---- Data supplied
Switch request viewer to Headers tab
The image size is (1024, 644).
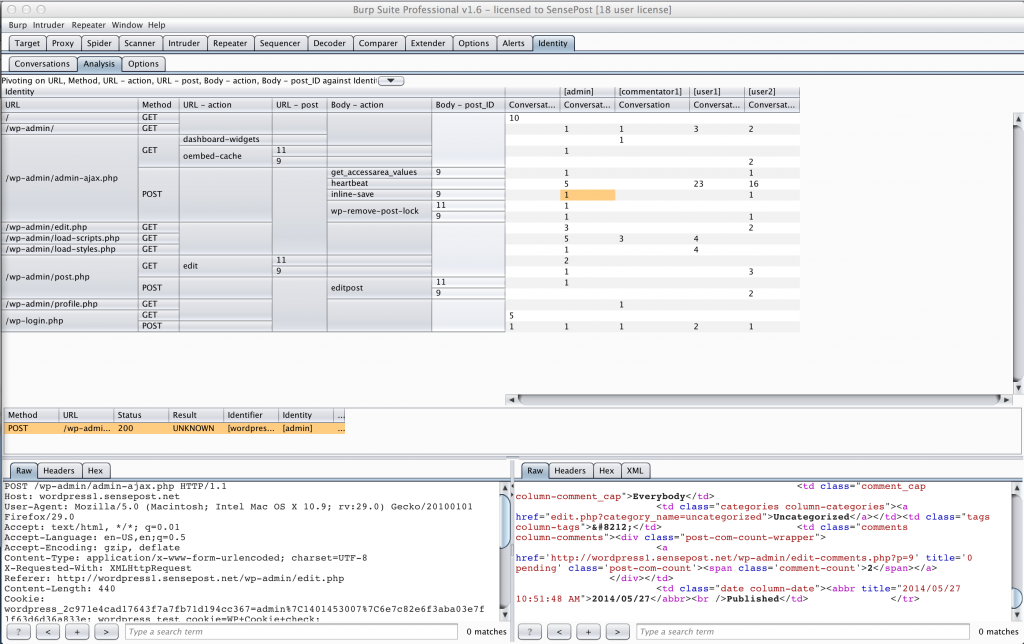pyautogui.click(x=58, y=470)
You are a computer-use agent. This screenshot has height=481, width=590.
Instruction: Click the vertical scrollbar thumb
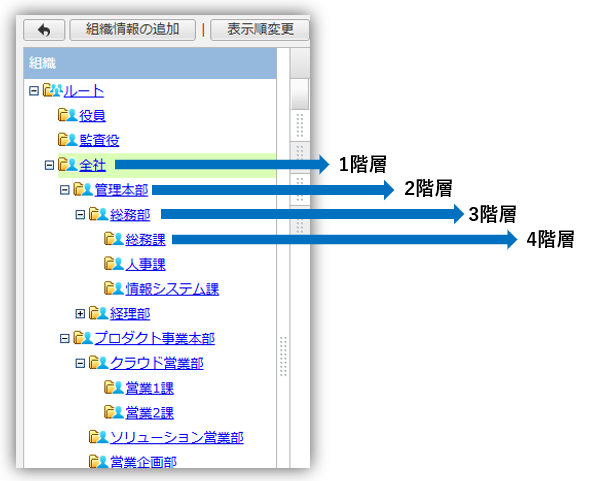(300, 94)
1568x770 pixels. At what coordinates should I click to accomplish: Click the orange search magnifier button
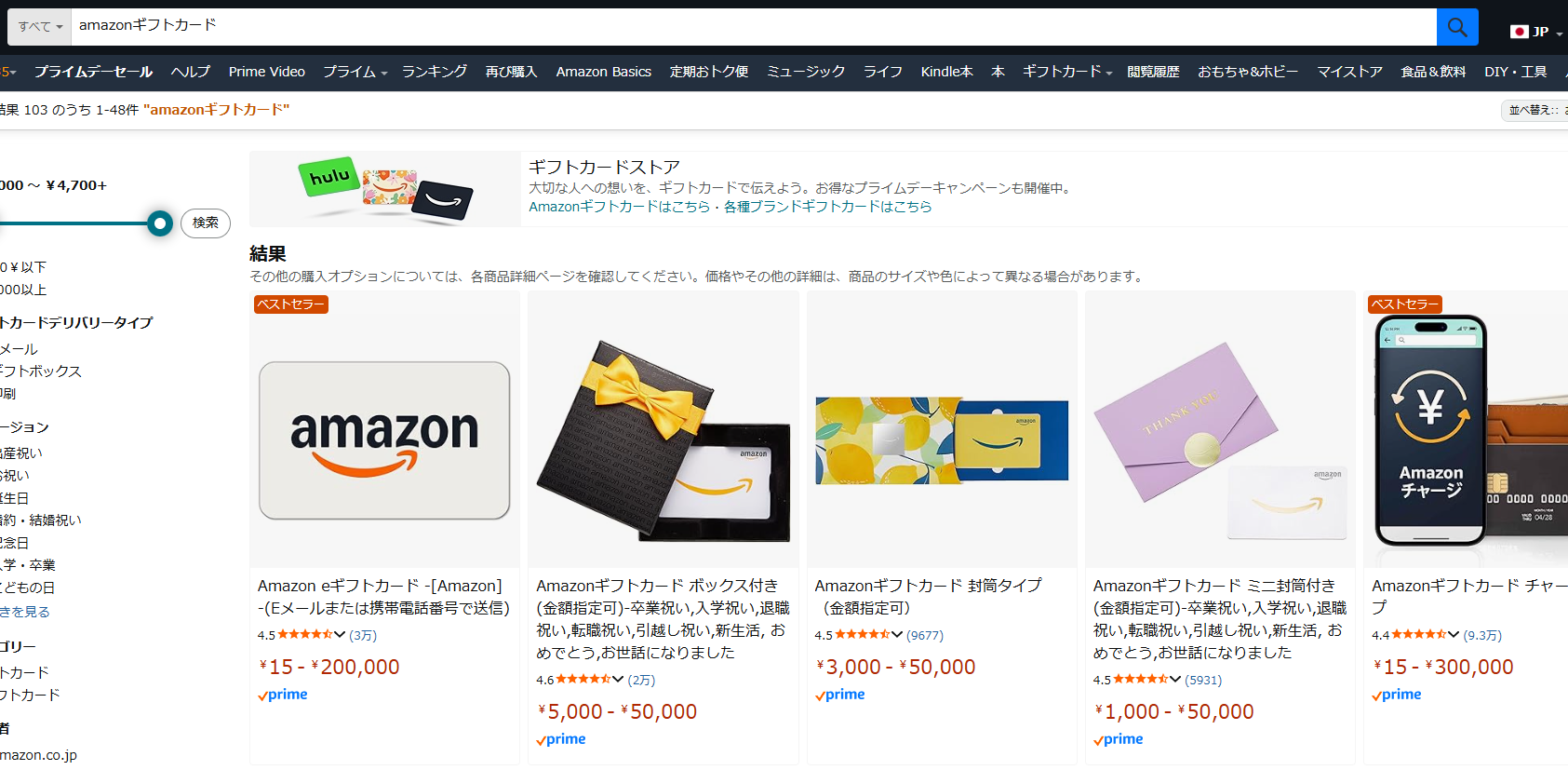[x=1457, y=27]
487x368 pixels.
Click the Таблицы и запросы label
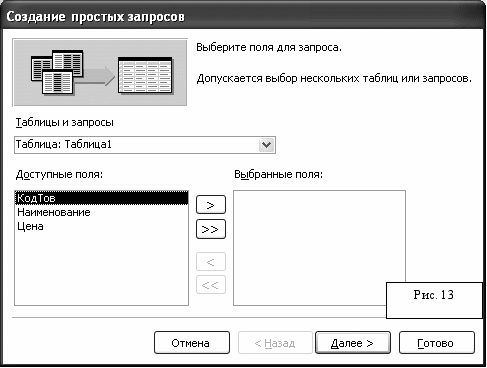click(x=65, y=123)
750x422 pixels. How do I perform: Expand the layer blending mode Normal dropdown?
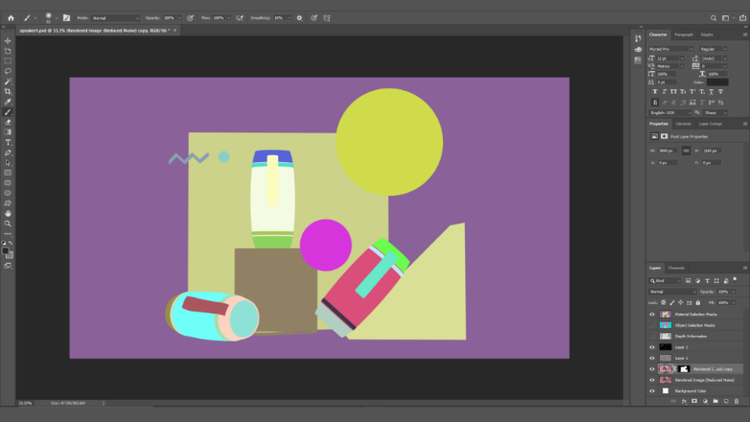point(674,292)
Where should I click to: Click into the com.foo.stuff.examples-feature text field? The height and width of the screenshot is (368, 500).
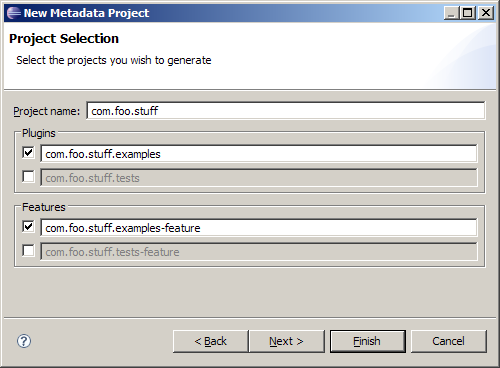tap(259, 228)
--------
(Prompt)
Write out exactly, and nothing more than, the lines of the entries above from the line containing "The image size is (1024, 644)." through the final line; omit any pictures.

(Answer section)
The image size is (1024, 644).
pyautogui.click(x=58, y=470)
You are a computer-use agent. This screenshot has height=481, width=590.
Instruction: Click the vertical scrollbar thumb
(300, 94)
1568x770 pixels. At what coordinates should I click to accomplish: Click the orange search magnifier button
[x=1457, y=27]
487x368 pixels.
Click the Таблицы и запросы label
click(x=65, y=123)
750x422 pixels. How do I perform: Expand the layer blending mode Normal dropdown?
point(674,292)
Where should I click to: Click into the com.foo.stuff.examples-feature text field? The height and width of the screenshot is (368, 500).
tap(259, 228)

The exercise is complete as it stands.